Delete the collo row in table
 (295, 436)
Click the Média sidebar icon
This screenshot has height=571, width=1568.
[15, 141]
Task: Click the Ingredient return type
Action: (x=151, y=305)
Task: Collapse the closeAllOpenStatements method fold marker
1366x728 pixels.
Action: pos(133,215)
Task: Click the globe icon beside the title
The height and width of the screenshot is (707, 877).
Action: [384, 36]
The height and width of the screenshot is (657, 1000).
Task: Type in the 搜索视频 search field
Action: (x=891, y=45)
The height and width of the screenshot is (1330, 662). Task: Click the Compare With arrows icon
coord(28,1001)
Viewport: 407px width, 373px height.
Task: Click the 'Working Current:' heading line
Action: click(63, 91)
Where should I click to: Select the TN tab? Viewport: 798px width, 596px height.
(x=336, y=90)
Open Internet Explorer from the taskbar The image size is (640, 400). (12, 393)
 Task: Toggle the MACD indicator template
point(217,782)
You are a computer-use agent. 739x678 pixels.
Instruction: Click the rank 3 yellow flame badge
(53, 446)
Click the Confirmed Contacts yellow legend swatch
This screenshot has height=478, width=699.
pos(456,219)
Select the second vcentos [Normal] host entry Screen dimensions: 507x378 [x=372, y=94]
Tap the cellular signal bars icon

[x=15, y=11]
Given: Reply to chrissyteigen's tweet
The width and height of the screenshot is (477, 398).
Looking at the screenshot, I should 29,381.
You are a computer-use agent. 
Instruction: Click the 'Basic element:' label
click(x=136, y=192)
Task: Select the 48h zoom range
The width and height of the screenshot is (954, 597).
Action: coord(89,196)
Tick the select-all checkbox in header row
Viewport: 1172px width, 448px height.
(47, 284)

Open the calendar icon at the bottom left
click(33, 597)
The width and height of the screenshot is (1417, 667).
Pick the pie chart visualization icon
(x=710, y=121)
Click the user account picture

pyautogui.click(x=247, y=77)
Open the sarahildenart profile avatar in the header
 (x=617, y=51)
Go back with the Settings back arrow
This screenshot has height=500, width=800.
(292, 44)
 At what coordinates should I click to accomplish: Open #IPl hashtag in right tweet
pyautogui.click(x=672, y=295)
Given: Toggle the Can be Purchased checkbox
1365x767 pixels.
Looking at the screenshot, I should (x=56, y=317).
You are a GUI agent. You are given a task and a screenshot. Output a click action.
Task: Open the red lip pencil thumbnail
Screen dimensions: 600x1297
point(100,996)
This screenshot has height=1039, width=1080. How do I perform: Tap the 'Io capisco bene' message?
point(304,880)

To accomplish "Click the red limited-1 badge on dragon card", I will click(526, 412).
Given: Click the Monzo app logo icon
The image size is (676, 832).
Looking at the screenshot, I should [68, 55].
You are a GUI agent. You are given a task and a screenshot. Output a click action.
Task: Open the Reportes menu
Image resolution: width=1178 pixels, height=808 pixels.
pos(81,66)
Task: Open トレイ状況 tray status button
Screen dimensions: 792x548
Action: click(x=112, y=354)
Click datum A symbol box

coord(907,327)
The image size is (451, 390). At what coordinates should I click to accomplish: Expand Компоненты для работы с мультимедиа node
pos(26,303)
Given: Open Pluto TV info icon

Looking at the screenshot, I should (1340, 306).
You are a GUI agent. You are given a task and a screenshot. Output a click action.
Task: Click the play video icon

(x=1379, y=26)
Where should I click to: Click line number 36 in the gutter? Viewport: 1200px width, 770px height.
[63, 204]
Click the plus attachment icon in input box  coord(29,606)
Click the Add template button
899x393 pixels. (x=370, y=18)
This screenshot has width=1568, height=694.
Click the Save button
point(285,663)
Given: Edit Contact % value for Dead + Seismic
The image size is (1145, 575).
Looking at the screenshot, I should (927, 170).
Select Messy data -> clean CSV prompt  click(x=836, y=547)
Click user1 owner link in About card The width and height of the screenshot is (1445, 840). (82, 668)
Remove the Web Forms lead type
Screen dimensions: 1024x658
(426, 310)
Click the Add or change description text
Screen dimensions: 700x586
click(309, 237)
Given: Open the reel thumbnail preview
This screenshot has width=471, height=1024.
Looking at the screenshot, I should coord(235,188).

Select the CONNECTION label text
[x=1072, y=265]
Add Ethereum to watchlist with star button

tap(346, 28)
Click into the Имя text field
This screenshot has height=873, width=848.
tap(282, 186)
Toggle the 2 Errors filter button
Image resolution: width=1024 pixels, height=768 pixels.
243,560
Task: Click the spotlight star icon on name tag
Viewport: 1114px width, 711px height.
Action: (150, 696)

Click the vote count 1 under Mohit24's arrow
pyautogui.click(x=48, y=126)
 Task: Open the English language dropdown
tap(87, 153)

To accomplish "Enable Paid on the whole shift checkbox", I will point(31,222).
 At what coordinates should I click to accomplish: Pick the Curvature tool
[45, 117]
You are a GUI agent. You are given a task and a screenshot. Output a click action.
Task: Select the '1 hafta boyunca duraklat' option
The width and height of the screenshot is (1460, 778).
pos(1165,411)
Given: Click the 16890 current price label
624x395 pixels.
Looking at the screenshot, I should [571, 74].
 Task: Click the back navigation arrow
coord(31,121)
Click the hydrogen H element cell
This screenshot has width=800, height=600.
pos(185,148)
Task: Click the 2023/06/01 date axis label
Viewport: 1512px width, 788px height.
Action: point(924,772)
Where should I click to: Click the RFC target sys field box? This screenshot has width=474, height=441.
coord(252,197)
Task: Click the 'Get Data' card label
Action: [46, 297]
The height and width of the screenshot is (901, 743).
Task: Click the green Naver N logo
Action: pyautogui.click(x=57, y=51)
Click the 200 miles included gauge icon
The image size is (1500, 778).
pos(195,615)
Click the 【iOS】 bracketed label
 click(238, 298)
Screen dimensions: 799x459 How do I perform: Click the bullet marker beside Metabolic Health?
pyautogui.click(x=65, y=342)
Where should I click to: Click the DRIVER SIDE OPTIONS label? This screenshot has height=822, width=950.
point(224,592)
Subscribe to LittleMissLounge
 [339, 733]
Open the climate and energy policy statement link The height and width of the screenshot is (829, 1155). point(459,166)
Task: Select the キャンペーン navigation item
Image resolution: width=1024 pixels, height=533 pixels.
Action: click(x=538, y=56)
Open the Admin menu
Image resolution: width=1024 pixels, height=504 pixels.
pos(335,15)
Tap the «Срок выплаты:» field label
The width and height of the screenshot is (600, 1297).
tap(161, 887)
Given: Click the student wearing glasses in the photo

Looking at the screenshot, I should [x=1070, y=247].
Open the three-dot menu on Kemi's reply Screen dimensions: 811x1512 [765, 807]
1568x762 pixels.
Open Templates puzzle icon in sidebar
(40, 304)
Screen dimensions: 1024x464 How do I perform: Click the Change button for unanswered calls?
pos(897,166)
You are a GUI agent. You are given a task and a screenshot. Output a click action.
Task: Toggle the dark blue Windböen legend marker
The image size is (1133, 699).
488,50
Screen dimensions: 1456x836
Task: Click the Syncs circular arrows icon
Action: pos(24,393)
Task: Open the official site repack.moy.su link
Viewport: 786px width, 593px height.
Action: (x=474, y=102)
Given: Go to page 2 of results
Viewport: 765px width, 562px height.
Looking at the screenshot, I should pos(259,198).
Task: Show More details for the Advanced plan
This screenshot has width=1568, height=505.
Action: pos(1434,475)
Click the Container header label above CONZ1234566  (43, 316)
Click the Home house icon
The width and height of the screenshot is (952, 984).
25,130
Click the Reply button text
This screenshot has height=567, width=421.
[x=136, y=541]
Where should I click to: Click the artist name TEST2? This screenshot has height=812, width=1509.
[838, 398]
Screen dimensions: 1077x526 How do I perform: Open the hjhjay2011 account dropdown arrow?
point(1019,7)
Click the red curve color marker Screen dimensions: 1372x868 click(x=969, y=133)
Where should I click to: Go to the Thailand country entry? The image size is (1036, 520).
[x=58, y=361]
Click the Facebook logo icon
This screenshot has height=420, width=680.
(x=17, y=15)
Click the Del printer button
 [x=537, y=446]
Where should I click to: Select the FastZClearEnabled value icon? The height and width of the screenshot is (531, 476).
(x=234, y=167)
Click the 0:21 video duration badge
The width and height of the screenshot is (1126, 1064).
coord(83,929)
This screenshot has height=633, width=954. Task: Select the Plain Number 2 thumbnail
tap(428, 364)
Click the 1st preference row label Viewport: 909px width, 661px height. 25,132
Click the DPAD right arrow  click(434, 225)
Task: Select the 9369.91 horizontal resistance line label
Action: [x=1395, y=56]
==================================================
» **The problem**
Your output should consist solely of the lines from the beginning of the entries through the line containing "Task: Click the globe icon beside the title", reproduced exactly.

» **Solution below**
Delete the collo row in table
 (295, 436)
Click the Média sidebar icon
This screenshot has height=571, width=1568.
[15, 141]
Task: Click the Ingredient return type
Action: (x=151, y=305)
Task: Collapse the closeAllOpenStatements method fold marker
1366x728 pixels.
Action: pos(133,215)
Task: Click the globe icon beside the title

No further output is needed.